「異なるGISソフト同士でデータをやりとりできない」──そんな課題を解決するために生まれたのがOGIS(Open Geodata Interoperability Specification、オープン地理データ相互運用仕様)です。
GIS(地理情報システム)を扱う開発者や研究者なら一度は耳にする用語ですが、その背景や仕組みまで把握している人は意外と少ないもの。
この記事では、OGISとは何か、なぜ必要とされたのか、どんな仕組みで成り立っているのかを順を追って解説します。
OGISとは
OGIS(オージス)は、Open Geodata Interoperability Specification(オープン地理データ相互運用仕様)の略称です。
異なるGISソフトウェアや地理データシステムが、共通のインターフェースを通じてデータをやりとりできるようにするためのソフトウェア仕様です。
策定したのは国際標準化団体のOpen Geospatial Consortium(OGC)公式サイトで、GIS分野における相互運用性の基盤として位置づけられています。
OGISが生まれた背景
GISデータの「壁」問題
1980〜1990年代のGIS業界では、ソフトウェアごとにデータ形式やインターフェースがバラバラでした。
あるGISソフトで作ったデータを別のソフトで開こうとしても、変換作業が必要だったり、そもそも読み込めないケースが頻繁に発生していました。
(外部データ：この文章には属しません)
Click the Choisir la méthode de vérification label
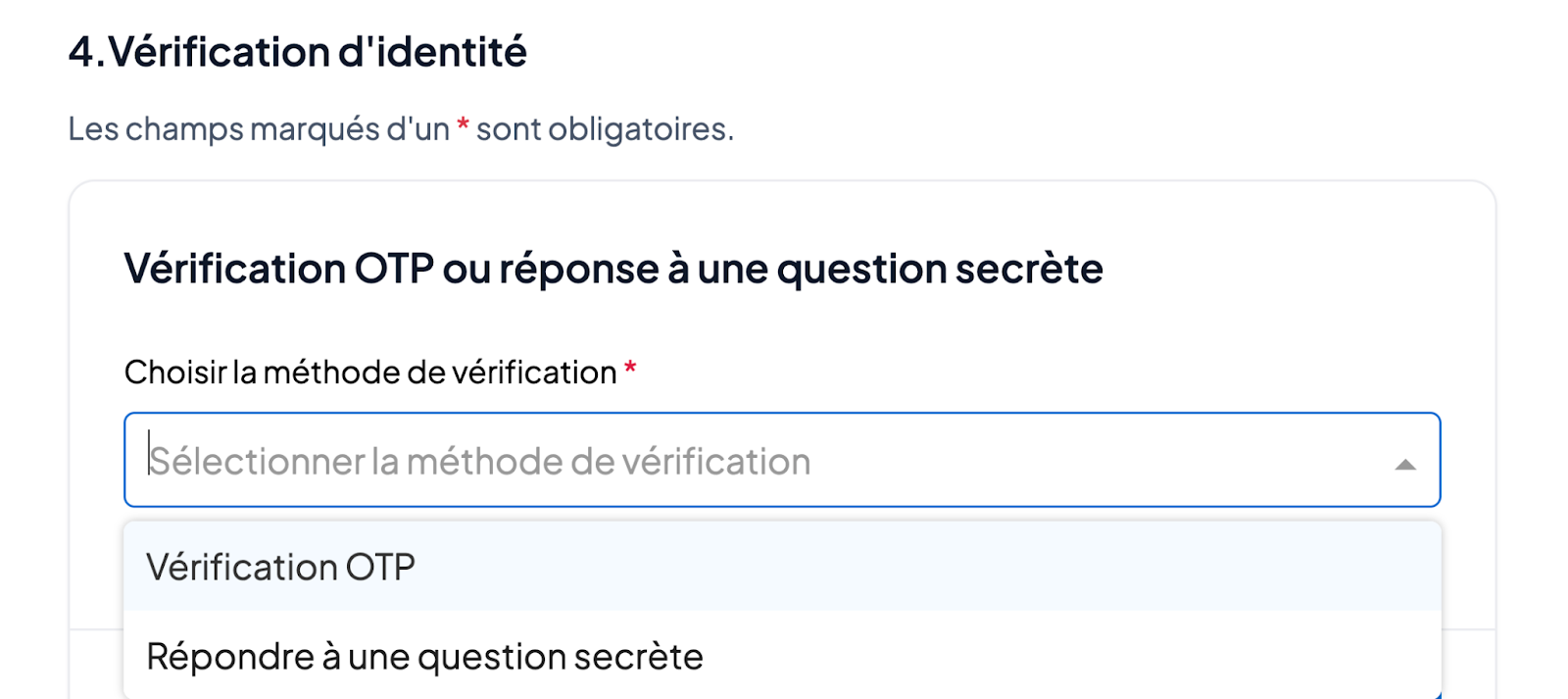This screenshot has height=699, width=1568. [x=370, y=373]
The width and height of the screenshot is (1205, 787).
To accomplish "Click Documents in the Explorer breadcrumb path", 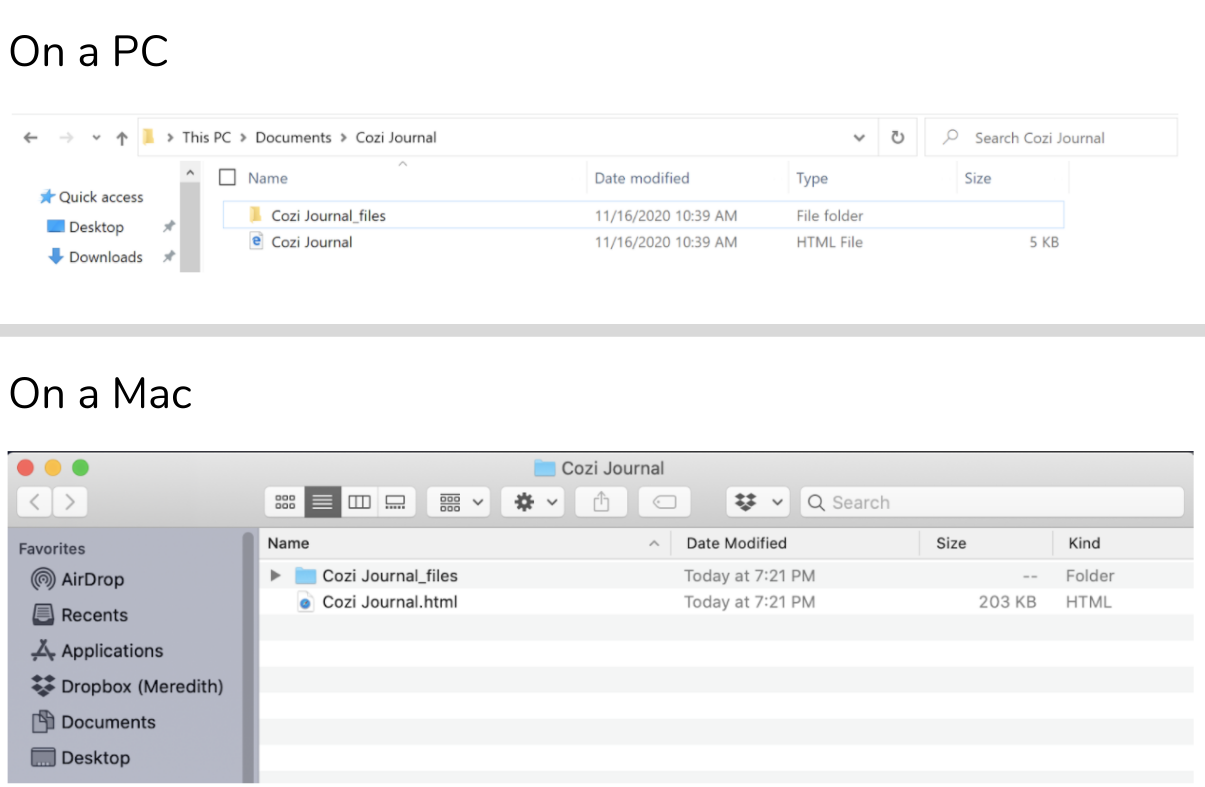I will [293, 138].
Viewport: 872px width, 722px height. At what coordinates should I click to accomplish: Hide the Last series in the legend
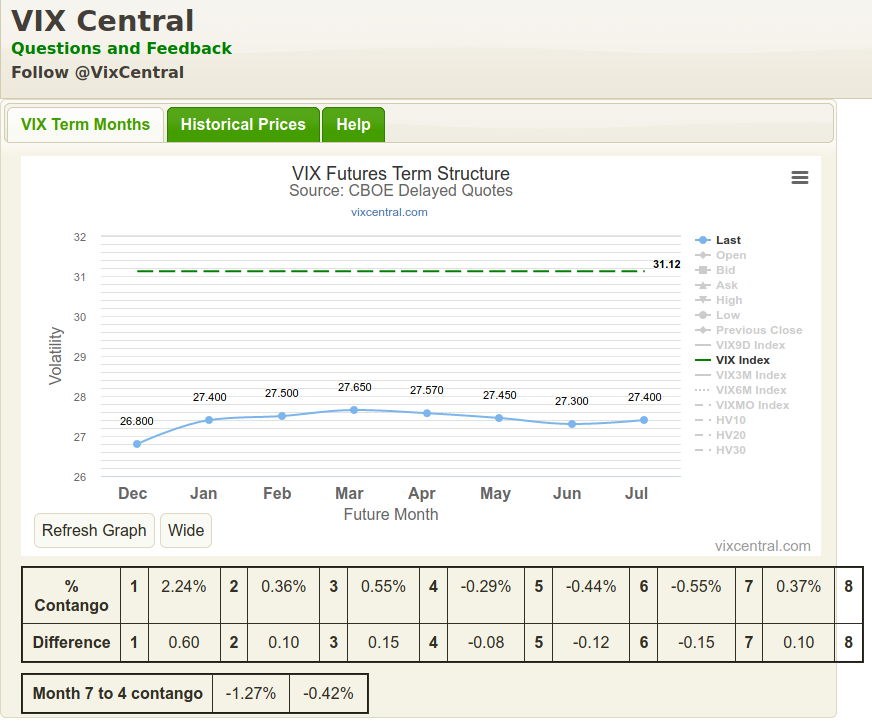pos(728,240)
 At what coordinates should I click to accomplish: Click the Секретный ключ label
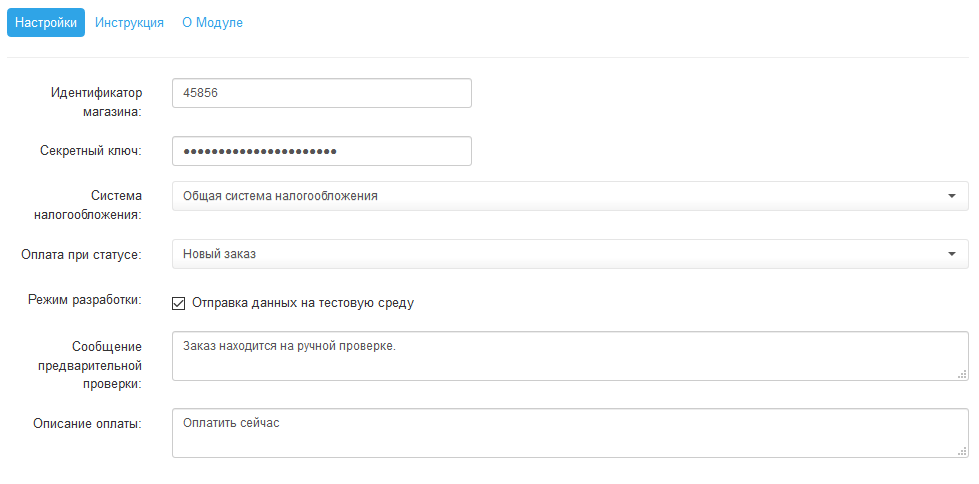coord(91,151)
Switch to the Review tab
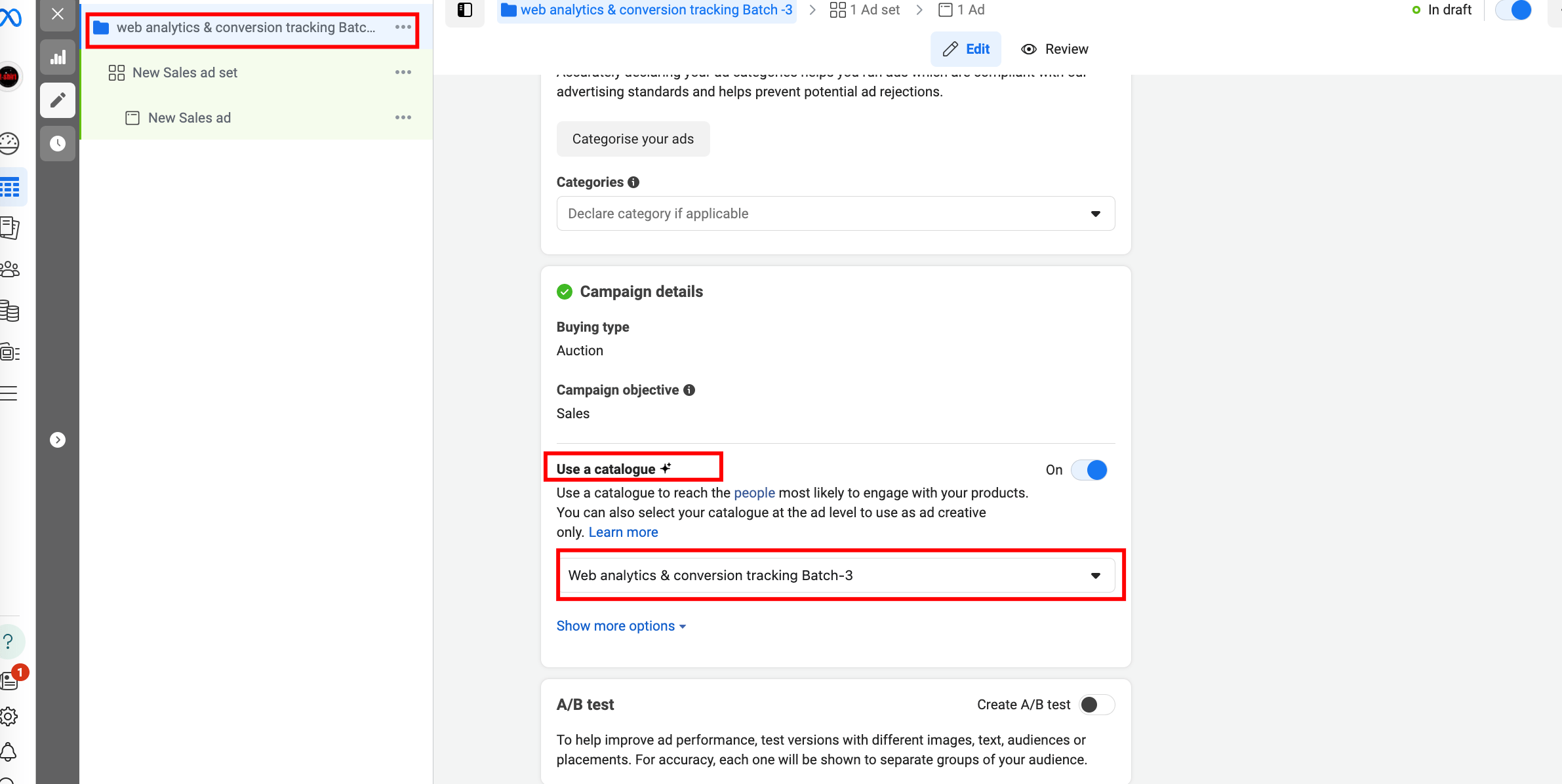Screen dimensions: 1562x784 tap(1054, 49)
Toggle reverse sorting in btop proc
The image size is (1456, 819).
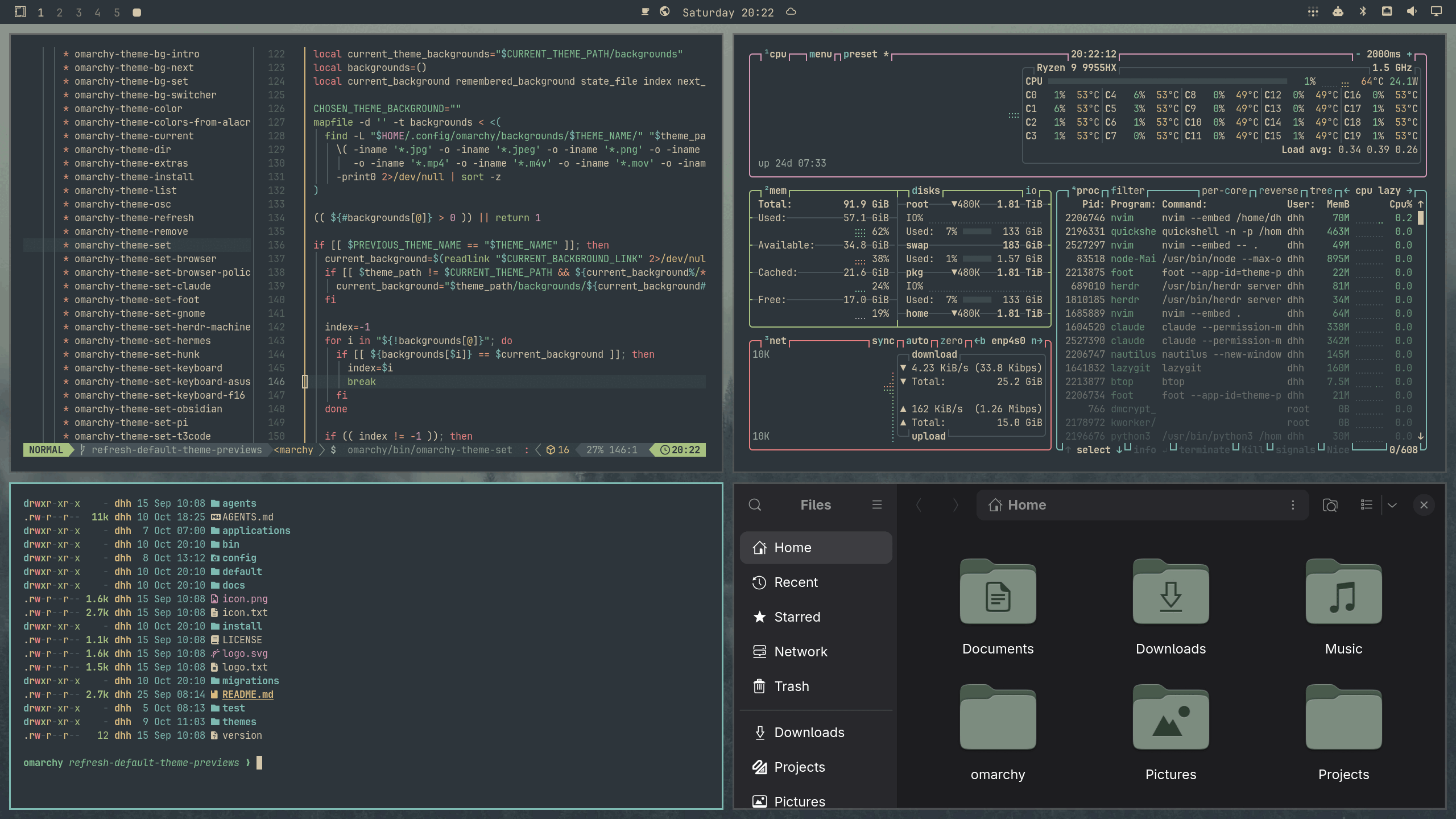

政府機関・企業・研究機関がそれぞれ異なるGISを使う中で、データの共有や連携が大きなボトルネックになっていたのです。
GRASS財団からOGCへ
このような背景から、米国陸軍工兵隊が開発したオープンソースGIS「GRASS(Geographic Resource and Analysis Support System)」のコミュニティが中心となり、1992年に非営利団体「Open GRASS Foundation(OGF)」が設立されました。
OGFは1992年に「Open GIS Application Environment(OGAE)」プロジェクトを立ち上げ、複数のGIS製品が連携できる統合開発環境の構想を推進しました。
この構想はさらに進化し、1993年6月にOGISプロジェクトとして正式に発表されました。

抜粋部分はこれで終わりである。